2017年5月20日土曜日

戦争は知覚されることであり、知覚されることを抜きにして戦争は存在しない。

 平明な常識の大道を歩んで自然の訓えに支配される無智な人類大衆は、概ね安穏で心を錯乱されていない。この人たちにとっては、馴染みのものはすべて、說明が不可能ではないと思われ、了解に困難でないと思われる。その人たちは、感官が明証を欠くという不平を少しも言わなく、懐疑論者になる危険性は全くない。

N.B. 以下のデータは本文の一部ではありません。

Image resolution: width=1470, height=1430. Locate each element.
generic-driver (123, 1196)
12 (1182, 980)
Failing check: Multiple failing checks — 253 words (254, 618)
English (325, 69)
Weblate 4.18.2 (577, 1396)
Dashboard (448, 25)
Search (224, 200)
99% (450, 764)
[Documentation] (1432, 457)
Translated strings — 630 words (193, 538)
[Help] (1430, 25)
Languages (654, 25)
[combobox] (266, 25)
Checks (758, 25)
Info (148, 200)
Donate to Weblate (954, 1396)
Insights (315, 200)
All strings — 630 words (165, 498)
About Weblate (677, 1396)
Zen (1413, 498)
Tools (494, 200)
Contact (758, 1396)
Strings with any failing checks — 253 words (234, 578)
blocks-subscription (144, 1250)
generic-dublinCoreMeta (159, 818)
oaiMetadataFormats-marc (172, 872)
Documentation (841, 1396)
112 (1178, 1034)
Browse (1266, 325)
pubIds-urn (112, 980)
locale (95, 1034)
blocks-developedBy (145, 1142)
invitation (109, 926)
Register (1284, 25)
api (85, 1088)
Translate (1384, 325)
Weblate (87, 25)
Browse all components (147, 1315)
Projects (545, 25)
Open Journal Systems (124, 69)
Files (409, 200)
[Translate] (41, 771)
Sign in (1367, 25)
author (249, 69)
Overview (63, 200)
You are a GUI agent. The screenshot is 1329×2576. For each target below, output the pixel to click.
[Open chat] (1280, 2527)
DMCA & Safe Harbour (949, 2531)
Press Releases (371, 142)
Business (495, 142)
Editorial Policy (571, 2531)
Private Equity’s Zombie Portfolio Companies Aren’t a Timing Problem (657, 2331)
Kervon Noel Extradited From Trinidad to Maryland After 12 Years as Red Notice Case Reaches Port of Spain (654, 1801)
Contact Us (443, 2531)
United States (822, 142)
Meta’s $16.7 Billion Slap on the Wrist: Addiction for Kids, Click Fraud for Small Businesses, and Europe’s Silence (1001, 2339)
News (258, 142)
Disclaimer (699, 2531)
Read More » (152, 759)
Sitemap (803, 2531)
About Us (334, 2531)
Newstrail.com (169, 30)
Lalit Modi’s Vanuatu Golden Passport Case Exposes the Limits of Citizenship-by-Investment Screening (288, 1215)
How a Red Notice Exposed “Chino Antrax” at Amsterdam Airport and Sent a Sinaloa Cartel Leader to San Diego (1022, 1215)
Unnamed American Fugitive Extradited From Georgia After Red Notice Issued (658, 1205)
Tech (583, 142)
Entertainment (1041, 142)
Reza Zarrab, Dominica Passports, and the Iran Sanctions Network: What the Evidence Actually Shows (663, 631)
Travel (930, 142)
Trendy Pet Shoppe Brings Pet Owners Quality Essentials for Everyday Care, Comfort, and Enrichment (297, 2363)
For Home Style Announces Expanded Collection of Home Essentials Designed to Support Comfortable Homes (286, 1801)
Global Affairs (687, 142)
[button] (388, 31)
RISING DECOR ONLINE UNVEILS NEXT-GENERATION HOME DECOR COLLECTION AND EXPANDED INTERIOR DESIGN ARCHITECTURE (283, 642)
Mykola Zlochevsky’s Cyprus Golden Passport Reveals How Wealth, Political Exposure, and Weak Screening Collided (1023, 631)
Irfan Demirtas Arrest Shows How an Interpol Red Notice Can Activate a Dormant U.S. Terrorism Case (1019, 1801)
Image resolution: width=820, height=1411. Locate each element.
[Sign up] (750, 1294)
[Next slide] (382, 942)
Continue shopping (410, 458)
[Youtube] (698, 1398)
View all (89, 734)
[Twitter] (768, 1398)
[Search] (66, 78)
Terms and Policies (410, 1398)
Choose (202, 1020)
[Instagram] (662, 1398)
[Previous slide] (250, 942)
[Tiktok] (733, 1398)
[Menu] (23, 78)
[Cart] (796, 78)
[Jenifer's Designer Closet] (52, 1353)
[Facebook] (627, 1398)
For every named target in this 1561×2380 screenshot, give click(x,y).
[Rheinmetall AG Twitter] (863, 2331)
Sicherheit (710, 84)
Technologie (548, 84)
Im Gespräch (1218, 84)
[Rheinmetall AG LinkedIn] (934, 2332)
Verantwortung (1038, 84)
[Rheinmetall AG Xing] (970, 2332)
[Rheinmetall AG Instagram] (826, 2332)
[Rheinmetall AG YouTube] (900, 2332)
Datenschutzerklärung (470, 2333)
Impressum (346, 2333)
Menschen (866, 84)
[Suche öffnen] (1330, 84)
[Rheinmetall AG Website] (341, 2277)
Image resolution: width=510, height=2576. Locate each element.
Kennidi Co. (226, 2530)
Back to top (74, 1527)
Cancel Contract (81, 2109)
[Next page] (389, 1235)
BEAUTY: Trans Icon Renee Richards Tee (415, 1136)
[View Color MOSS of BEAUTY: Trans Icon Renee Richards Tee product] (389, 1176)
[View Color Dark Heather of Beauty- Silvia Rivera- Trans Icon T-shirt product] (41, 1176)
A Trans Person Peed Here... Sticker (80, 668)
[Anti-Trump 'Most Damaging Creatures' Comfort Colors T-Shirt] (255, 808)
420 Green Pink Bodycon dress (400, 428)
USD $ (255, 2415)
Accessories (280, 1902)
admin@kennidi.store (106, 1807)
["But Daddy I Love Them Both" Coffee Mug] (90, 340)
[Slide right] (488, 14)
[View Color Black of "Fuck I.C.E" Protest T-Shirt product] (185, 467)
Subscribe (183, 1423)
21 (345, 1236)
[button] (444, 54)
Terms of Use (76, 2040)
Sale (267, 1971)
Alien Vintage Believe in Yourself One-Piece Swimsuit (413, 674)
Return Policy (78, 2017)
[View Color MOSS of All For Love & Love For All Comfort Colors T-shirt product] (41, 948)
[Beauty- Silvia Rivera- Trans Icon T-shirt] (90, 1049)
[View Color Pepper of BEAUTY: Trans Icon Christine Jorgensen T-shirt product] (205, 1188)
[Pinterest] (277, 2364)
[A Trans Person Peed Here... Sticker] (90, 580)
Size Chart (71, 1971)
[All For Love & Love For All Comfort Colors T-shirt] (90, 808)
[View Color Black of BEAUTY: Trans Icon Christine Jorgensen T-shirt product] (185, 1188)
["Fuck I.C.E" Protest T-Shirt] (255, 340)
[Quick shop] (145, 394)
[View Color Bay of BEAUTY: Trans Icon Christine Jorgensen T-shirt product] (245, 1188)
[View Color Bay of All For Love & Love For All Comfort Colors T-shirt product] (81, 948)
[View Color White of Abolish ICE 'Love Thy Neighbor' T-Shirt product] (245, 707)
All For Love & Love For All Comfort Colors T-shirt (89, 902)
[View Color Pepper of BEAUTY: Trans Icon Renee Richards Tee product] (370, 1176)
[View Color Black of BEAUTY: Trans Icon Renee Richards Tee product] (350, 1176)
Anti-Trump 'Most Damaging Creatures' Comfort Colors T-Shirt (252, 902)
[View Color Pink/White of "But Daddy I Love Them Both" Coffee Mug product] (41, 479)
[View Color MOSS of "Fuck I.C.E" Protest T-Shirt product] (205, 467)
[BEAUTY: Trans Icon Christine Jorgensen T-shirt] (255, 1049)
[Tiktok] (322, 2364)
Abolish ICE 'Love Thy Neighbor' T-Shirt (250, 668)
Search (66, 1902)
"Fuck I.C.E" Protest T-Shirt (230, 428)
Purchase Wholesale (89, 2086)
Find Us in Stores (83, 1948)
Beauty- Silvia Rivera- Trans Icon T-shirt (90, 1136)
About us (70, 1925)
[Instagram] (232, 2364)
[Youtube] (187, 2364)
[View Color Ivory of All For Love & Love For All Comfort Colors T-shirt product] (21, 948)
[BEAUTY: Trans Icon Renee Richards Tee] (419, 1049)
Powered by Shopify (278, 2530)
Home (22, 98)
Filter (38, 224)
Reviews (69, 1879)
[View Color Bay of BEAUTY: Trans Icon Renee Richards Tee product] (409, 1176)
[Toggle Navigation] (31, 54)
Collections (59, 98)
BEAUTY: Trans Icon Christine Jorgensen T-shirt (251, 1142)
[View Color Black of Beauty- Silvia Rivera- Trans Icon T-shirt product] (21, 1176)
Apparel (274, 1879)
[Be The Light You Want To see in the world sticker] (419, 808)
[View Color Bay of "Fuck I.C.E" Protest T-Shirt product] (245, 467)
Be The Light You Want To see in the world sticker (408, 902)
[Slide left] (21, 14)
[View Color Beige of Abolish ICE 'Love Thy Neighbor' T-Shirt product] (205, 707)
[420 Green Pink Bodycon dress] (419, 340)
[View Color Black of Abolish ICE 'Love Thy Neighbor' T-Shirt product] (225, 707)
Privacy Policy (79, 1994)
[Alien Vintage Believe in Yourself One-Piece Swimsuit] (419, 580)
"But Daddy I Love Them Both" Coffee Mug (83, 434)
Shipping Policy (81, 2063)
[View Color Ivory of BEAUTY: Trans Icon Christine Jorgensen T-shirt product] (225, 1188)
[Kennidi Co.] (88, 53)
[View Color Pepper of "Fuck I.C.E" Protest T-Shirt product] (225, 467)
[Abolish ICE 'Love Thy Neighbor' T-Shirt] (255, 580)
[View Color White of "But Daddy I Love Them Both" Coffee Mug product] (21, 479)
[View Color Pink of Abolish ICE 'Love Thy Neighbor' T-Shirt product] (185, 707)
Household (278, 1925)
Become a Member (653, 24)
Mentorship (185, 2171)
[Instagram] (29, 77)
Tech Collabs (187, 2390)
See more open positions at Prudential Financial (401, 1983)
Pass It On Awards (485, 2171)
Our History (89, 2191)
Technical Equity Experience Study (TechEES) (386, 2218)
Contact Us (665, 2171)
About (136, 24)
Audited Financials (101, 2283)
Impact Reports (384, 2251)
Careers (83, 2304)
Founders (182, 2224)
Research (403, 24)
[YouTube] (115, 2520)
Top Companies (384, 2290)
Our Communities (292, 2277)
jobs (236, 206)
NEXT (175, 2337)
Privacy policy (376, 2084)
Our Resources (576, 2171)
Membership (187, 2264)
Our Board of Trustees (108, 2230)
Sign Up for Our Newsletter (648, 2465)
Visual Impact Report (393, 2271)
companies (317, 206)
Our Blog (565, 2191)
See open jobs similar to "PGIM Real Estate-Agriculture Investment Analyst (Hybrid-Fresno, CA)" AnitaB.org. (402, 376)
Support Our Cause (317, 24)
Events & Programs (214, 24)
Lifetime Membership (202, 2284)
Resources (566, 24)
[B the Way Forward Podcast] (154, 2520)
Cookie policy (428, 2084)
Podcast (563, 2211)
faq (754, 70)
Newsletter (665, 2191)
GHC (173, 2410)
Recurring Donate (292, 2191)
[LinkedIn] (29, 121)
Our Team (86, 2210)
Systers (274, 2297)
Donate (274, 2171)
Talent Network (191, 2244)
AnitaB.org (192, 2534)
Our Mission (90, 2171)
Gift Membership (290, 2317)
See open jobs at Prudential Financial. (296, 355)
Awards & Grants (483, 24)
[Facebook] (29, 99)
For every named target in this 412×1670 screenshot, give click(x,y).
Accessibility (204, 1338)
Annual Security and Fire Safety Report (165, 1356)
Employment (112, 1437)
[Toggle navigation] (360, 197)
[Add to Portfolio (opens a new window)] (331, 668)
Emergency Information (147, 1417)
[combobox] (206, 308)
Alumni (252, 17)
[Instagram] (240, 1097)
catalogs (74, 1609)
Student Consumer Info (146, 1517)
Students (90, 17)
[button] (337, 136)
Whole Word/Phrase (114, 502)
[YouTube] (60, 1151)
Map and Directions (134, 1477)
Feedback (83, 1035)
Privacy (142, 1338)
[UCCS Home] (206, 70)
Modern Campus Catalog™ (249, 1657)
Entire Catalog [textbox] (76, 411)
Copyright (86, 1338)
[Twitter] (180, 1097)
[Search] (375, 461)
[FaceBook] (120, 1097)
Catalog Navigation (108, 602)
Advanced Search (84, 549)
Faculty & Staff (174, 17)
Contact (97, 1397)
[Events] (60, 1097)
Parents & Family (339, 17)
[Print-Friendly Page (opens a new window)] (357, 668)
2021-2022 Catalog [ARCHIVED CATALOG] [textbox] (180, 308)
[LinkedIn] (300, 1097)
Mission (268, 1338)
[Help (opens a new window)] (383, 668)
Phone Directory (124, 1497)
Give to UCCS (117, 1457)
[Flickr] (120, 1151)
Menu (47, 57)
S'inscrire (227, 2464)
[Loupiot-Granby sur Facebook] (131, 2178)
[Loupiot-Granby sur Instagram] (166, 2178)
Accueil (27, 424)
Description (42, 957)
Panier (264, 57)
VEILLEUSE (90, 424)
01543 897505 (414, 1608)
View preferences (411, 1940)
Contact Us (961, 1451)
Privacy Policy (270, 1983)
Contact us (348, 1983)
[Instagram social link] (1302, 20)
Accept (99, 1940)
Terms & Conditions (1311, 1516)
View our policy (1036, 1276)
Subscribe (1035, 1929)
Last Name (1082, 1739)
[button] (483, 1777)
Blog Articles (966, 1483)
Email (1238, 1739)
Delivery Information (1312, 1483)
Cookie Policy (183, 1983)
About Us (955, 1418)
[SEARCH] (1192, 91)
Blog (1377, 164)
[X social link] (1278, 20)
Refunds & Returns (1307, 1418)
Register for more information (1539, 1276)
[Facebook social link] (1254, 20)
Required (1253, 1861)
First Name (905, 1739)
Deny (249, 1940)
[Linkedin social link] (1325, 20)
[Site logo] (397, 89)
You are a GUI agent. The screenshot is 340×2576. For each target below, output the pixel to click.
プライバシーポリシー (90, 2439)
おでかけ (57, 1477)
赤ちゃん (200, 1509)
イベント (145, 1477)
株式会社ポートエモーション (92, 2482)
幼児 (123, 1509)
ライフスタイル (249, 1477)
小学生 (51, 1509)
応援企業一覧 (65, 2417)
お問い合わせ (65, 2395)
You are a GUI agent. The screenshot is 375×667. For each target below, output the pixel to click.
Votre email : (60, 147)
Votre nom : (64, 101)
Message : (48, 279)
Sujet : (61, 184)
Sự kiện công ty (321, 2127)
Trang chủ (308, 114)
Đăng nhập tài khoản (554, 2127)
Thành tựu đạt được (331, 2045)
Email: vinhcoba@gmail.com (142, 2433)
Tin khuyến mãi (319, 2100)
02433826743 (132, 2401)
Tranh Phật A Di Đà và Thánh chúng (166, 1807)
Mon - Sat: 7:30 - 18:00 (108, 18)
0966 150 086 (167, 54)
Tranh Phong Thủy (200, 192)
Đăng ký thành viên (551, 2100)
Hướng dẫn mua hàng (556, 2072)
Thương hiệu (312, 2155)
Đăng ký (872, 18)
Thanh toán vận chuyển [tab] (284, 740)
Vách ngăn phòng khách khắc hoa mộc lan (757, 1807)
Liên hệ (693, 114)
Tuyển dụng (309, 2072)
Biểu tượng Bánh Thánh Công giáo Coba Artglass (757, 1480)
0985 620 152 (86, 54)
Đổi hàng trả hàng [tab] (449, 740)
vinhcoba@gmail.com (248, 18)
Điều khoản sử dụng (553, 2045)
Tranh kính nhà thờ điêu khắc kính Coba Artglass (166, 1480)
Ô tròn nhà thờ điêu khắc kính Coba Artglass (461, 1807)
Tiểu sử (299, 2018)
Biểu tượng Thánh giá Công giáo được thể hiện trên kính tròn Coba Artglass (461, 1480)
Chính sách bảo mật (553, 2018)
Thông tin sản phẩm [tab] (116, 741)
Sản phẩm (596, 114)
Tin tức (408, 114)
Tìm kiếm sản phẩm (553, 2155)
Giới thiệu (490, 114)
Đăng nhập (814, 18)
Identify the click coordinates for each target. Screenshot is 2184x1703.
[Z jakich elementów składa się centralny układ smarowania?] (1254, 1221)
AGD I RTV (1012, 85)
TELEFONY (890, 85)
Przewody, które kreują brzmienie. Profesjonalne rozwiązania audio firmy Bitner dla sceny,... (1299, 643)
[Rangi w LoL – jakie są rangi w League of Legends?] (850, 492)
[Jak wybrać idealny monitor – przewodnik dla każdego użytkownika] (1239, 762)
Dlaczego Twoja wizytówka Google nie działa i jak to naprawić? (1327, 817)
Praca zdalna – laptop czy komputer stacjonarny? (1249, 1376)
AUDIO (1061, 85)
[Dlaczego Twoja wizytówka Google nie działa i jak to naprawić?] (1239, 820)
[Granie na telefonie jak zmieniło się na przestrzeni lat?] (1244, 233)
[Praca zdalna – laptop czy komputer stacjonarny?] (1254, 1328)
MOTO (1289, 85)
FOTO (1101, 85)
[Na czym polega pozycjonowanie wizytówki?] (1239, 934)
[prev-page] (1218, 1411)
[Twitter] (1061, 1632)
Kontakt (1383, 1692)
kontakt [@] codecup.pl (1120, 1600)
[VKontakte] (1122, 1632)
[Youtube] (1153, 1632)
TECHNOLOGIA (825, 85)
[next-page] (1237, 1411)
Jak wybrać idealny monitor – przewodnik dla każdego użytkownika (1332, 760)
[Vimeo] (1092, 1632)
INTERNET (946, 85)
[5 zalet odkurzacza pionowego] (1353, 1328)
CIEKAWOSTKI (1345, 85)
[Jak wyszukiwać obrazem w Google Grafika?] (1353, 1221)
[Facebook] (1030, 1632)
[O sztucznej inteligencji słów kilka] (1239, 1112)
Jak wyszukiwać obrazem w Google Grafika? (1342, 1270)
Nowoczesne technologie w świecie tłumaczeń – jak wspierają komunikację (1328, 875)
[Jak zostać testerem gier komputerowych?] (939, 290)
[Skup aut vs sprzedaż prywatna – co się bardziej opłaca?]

 しかるに、私たちが感官と本能を去って、一そう優った理知の原理の光に隋うや否や、すなわち事物について推測し、静思し、省察するや否や、以前には遺漏なく了解したように見えた事物について、百千の懐疑が心に湧き起こるのである。感官の偏見と過誤とはあらゆる方面から姿を現わして、私たちに視えてくる。そして、こうした偏見や過誤を理知によって訂正しようと力めながら、私たちは知らず識らずに奇怪な逆説や難問や撞着に陥る。この逆説や難問や撞着は、私たちが思索を進めるにつれて累積し、成長して、ついに、多くの錯綜した迷い路をさまよったすえ、私たちは、自分がちょうど前にいた所にいるのを見出すか、あるいはなお悪いことには、寄る辺ない懐疑のうちに座り込むのである。